Begin college planning in middle school

As soon as a student enters middle school (MS), parents should become educated as to what lies ahead on the path to successful education. Begin with a visit to www.schoolcounselor.org and click on the PARENT page at the top.  This will start the parent’s education process for working with the high school (HS) guidance office.  Guidance counselors recommend parents of eighth-grade students understand there are subjects that will transfer to high school.  Math, foreign language and speech will give a jump-start into high school curricula and recommended and distinguished programs.  A student who begins algebra in MS will likely be recommended for calculus in HS if grade requirements are met.

Also, MS is the time to begin the critical college conversations.  HS guidance counselor Tina King says, “Begin to speak with your eighth-grader about college.  Which ones do they like and get excited about?  Even if it is because of an athletic team, take your student to the campuses and visit at this early age.  When they see what they are working toward and get excited about it, the student often begins to work harder and take academics with more serious intention.”

Local families do not have to go far to find the excitement of college campuses.  Thriving universities exist within and around the city with student population numbers continuing to grow past projections for 2015.  To get a student college-focused, consider visits or attending athletic competitions for these campuses (see sidebar).

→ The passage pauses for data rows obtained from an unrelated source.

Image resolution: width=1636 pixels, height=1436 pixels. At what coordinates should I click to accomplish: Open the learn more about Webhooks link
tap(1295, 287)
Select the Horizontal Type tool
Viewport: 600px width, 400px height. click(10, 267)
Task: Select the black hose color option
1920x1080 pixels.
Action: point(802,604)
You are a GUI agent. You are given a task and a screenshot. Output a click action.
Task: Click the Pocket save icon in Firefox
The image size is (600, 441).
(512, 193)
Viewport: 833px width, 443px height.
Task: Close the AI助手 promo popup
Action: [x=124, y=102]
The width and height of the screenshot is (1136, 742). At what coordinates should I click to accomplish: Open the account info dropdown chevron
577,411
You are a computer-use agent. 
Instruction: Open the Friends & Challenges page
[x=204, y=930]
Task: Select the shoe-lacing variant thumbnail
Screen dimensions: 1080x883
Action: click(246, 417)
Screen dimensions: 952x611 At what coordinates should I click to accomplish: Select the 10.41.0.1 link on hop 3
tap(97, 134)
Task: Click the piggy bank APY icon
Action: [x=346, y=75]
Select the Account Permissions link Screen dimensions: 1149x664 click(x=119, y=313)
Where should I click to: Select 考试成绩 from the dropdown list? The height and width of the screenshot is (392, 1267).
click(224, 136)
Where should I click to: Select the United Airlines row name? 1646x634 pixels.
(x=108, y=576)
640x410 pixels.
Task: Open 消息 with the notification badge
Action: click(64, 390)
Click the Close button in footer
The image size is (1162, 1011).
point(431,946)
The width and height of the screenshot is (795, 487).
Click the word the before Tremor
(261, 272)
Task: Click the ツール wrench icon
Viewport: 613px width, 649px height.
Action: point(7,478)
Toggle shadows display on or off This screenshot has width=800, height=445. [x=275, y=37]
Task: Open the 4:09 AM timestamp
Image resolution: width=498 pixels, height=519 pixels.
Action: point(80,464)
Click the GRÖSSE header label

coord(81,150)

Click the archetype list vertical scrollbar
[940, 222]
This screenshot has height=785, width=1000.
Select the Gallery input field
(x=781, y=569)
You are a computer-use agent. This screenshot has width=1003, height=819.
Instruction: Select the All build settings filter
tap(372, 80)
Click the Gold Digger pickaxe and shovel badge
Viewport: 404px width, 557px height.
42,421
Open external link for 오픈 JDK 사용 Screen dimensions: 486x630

Once parents begin to understand the colleges their student desires to attend, then visit those websites and make note of the college admission requirements for the specific campus.  Sit down with the student and review these requirements at the beginning of their high school career.  Suzanne M. Petrusch, vice president for enrollment management at St. Mary’s University, adds, ”At St. Mary’s, we recognize the importance of our own site, but we understand that we also have to be accessible through external sites and planning tools such as Cappex, Chegg, CollegeView, My College Options, Private Colleges & Universities, and Welcome to College, which, incidentally, was launched by my colleague Justin Bayer to help students explore potential schools where they are likely to create meaningful relationships.”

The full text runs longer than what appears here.